The recommended ways to create new variables in SAS are to use the following methods. Depending on your requirement and use cases you can choose the method best suited to you but all of them are quick and easy to create variables in SAS data set.
How to Create New Variables in SAS Data Set
Here are 5 simple ways you can create new variables quickly and easily in SAS data set as follows:
- Create a new variable in SAS: Using the Length statement in a DATA Step
- Create a new variable in SAS: Using the INPUT statement in a DATA Step
- Create a new variable in SAS: Using an assignment statement
- Create a new variable in SAS: Using proc sql ALTER TABLE statement
- Create a new variable in SAS: Using IN= Data Set option
1. Create a New Variable in SAS: Using the Length Statement in DATA Step
This is the simplest way to define length and datatype of the new variables you want to add and insert some data into it.

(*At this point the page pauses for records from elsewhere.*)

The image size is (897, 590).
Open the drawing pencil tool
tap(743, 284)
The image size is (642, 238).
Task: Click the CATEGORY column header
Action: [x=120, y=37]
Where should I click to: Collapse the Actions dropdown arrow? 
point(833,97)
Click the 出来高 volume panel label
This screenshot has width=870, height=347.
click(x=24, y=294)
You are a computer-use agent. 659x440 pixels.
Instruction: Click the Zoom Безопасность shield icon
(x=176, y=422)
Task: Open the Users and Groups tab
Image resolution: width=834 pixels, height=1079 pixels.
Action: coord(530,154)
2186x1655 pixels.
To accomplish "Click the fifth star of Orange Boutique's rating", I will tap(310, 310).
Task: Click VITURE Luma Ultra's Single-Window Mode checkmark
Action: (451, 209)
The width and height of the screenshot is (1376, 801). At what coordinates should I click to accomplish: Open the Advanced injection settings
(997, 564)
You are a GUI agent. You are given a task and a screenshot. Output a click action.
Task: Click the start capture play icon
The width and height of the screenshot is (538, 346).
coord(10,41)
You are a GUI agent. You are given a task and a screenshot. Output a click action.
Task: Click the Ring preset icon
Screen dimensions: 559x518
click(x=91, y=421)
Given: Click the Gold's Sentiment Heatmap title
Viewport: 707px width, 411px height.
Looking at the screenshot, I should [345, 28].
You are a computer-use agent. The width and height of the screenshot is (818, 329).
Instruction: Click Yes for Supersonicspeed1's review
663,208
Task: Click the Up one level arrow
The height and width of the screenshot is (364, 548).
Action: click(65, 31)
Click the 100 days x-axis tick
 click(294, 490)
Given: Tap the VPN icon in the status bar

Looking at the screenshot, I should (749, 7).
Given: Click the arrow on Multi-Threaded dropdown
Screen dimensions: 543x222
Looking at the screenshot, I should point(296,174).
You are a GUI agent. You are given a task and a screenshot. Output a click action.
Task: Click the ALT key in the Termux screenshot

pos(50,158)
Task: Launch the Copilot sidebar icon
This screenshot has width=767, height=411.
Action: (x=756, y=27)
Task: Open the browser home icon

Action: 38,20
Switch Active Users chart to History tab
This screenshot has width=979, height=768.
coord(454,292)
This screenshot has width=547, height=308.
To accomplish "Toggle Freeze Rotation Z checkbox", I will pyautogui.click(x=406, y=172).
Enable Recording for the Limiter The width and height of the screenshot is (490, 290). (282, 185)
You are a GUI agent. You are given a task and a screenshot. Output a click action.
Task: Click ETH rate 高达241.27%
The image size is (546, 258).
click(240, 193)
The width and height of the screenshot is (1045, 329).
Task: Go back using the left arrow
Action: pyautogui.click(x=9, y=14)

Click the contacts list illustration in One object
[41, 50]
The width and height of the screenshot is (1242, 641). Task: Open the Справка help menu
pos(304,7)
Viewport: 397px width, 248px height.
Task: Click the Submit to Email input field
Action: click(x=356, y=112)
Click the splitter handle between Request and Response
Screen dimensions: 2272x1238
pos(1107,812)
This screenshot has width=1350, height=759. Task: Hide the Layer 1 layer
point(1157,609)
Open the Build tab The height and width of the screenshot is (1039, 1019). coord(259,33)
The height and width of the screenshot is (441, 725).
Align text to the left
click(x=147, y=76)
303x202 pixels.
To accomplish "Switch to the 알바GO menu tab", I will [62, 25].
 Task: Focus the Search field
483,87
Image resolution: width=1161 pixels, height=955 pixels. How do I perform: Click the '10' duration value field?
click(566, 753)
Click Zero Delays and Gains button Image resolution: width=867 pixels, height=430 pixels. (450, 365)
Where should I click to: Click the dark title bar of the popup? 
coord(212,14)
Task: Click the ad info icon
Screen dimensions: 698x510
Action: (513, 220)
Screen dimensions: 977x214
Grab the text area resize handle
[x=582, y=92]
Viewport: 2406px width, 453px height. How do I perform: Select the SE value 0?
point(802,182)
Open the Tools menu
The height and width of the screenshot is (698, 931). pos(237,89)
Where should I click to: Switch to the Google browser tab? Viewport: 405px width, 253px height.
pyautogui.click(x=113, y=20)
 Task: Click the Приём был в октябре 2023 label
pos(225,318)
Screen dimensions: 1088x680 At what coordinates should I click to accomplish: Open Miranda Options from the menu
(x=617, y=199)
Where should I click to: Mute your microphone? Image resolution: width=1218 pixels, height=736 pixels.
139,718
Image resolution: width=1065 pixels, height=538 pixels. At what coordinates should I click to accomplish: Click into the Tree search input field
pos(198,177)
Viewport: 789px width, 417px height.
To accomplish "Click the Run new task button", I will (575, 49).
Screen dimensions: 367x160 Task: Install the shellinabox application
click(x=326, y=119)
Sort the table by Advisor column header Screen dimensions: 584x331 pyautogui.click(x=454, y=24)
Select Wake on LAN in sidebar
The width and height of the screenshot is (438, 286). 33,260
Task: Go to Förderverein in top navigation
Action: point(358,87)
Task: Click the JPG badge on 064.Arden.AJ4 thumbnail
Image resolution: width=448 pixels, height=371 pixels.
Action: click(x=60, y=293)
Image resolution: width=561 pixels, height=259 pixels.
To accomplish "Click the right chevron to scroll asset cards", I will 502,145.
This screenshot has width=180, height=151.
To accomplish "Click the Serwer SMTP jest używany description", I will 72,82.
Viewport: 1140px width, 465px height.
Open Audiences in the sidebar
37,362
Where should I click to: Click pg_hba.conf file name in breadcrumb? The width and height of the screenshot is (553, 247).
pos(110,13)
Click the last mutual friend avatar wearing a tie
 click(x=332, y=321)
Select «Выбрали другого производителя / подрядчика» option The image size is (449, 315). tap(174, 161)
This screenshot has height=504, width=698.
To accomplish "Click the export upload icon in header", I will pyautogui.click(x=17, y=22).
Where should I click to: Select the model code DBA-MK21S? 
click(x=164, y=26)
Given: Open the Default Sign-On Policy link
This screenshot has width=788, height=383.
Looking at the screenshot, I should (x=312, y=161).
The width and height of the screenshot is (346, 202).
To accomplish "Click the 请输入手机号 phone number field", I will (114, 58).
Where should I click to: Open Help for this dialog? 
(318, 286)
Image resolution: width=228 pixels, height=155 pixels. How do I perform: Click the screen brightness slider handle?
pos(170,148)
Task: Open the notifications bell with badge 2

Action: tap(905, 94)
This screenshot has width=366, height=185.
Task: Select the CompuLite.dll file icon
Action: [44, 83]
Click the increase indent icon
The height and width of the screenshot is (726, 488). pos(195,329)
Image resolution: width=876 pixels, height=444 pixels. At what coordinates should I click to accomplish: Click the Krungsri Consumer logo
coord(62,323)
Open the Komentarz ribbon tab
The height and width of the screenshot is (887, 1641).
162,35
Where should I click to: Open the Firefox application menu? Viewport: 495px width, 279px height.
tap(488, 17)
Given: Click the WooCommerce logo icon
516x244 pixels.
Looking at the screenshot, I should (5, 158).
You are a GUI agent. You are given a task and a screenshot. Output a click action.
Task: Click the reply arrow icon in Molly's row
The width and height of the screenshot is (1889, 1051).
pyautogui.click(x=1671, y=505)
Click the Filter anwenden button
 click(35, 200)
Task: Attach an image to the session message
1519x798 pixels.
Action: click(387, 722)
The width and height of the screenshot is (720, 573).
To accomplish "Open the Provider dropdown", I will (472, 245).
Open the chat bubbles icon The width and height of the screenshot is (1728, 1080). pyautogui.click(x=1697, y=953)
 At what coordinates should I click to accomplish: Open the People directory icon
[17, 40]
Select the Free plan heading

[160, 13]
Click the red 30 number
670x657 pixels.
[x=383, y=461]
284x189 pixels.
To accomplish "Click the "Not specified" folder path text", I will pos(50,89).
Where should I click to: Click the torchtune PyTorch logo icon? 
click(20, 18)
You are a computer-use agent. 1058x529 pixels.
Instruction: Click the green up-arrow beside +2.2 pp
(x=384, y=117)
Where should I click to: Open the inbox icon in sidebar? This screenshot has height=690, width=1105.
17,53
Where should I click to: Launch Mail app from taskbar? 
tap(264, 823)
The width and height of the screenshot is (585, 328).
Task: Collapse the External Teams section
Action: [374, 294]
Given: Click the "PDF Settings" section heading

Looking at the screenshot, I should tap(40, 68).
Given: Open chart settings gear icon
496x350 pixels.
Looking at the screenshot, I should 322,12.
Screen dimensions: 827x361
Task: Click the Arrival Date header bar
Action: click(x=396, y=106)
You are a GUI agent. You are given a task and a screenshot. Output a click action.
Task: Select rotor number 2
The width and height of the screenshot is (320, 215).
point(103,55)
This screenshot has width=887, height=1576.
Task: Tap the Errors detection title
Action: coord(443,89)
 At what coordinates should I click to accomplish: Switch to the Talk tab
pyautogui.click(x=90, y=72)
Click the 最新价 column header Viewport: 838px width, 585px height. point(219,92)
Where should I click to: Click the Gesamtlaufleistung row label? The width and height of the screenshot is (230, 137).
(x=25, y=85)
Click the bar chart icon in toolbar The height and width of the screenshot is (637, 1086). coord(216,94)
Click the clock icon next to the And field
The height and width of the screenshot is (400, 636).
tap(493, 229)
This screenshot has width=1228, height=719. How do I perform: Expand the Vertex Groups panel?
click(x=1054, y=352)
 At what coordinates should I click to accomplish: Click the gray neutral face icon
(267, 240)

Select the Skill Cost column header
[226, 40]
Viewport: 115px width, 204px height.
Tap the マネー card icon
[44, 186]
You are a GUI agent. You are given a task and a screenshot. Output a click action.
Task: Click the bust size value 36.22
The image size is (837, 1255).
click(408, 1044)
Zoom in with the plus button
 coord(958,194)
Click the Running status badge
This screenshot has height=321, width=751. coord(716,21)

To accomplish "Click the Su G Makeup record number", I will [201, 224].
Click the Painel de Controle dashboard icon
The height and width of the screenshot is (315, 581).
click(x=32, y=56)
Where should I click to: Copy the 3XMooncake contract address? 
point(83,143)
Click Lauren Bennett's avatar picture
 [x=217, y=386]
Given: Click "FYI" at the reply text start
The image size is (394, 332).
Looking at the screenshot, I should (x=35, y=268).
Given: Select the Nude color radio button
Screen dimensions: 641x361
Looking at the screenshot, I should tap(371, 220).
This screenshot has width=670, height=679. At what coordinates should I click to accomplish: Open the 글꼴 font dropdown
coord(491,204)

The following example demonstrates that a new character variable “company” which is 25 char long, has been added into a data set named “sas_dataset” with the data string “SAS Institute”.
Similarly another numeric variable “year” has been added into the same data set with data value 1996.
data sas_dataset;
length company $25 year 8;
company='SAS Institute';
year=1996;
proc print;
run;
2. Create a new variable in SAS: Using the INPUT statement in a DATA Step
When you’re using a datalines statement with data values you need to mention the INPUT statement to define and create variables in the SAS data set.
You have to list down all the variable names followed by $ sign if it is a character variable. You don’t need to mention anything for numeric variables.
The following example shows the character variable “platform” and numeric variable “id” created using the INPUT statement.
data sas_dataset;
input platform $ id;
datalines;
Facebook 100
Twitter 500
LinkedIn 300
Snapchat 200
;
proc print;
run;
3. Create a new variable in SAS: Using an Assignment Statement
This method is being used especially when you want to use existing variables to calculate something and save the results in the new variables.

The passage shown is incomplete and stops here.